If there’s one thing I have learned from this year’s election process, it has to be that I am in dire need of change. Just exactly what and how I’m changing is a bit unclear. I just know that I need change and I need it NOW. “My change is the change we can believe in”; “her change isn’t really change at all”. The Democratic presidential candidates have begged me to let them change my future and I have to say, I’ve obliged. I’ve gone to their rallies, I’ve scooped up their change posters, and I’ve even donated some of my time and money. But after all of this, with even more to come, how have I myself changed? How has America’s need for change affected me?
Obviously, the history books will be quick to point out that for the first time a woman and an African-American have been vying for their party’s nomination. (Not to mention the fact that said African-American might actually win the presidency.) It’s also worth noting that judging simply by the number of votes cast, America hasn’t been this excited about a presidential primary process—ever. This primary season has put the Commander in Chief’s qualifications on an ever-intensifying microscope. If it’s not your pastor, it’s your wife. If it’s not your wife, it’s your husband. If it’s not your husband, it’s your former pastor’s former wife, who didn’t attend your daughter’s graduation. However, rising to the top of this media stew has been the bane of Campaign ’08: change.

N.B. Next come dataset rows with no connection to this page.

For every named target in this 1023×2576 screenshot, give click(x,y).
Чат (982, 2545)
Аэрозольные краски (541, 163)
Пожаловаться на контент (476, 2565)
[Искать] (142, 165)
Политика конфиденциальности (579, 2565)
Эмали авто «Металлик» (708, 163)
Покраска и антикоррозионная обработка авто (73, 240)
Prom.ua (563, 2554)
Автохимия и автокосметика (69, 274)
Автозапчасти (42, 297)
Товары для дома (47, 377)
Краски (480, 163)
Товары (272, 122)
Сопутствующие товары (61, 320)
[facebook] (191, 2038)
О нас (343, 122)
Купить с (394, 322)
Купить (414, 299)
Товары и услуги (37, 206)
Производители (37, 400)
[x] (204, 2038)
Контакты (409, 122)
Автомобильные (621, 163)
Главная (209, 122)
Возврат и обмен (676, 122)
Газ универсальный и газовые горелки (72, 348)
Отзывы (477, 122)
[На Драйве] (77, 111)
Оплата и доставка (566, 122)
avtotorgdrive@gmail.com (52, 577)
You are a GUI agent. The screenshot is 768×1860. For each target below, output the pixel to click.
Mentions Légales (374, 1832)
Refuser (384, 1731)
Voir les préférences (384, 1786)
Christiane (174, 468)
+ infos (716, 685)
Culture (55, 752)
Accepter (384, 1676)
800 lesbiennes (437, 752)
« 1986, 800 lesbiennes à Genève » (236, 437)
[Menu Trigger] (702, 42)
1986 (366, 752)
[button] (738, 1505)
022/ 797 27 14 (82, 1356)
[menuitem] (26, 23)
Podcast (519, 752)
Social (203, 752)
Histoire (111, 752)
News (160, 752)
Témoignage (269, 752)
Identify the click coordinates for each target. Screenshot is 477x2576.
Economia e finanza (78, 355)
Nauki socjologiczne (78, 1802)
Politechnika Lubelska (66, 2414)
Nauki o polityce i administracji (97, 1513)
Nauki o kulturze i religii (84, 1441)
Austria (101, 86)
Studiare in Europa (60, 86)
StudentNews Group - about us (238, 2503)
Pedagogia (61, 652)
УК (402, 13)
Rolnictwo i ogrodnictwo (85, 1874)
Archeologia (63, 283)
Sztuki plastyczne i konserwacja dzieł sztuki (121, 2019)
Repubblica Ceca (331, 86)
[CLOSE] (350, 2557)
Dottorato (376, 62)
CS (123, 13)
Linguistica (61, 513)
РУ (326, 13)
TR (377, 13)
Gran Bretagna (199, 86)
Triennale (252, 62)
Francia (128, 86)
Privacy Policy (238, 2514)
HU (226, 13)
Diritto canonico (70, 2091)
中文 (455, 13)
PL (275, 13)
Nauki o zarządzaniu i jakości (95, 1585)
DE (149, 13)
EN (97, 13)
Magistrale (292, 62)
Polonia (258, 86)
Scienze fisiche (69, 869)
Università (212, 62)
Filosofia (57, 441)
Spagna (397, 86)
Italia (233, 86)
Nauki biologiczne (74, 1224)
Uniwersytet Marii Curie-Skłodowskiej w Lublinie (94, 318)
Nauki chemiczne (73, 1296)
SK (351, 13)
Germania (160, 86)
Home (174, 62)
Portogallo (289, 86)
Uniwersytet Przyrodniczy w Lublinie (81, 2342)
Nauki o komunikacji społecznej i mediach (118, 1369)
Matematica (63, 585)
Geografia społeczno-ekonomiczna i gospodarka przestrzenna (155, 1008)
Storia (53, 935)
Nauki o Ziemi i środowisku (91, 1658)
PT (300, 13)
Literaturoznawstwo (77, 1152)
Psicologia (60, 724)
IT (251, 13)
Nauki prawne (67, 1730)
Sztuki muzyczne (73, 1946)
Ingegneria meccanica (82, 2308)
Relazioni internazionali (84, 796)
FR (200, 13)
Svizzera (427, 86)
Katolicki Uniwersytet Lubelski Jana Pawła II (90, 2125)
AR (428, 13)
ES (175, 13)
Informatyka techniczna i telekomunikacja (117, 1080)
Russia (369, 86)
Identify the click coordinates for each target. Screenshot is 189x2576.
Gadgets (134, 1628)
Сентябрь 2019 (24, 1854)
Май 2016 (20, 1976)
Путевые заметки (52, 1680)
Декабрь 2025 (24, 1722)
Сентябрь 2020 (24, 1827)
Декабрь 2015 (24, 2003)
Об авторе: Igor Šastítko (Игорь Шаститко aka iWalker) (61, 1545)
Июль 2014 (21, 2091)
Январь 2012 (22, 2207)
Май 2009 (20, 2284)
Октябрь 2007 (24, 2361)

With as much as it’s talked about, I often wonder if I truly understand and believe in change or if I’ve simply been jaded by my favorite candidate’s own definition of it. Me being the naive, almost 20-something, “Gen Y”-er that I am, I don’t think I can fully appreciate change. Technically, I’ve grown up in a world of change. (Need I remind you how big–literally– cell phones, computers, cars, and VHS tapes were in the 1990s?) I’m used to things getting better faster. I’m used to the world growing smaller and globalization getting bigger. Change? Why the big fuss? Not a big deal, happens all the time! I find myself taking change for granted. Everything changes, everything except for me. I will stand here reaping the benefits of change, all the while being extra careful to not become affected by it. I continue to think inside my own box, being content with just the corner. If only there was something that could challenge me. If only there was someone who could inspire me. Enter: change.
In the 18th century, women couldn’t even vote. In the 1960s, African-Americans couldn’t even live peacefully. But in 2008, because of the sacrifices of those who came before them and for the hopes and dreams of the generations that will come after, change has manifested itself in the simple form of two Americans merely seeking change for themselves. Maybe I can’t find change. Maybe change just has to find me.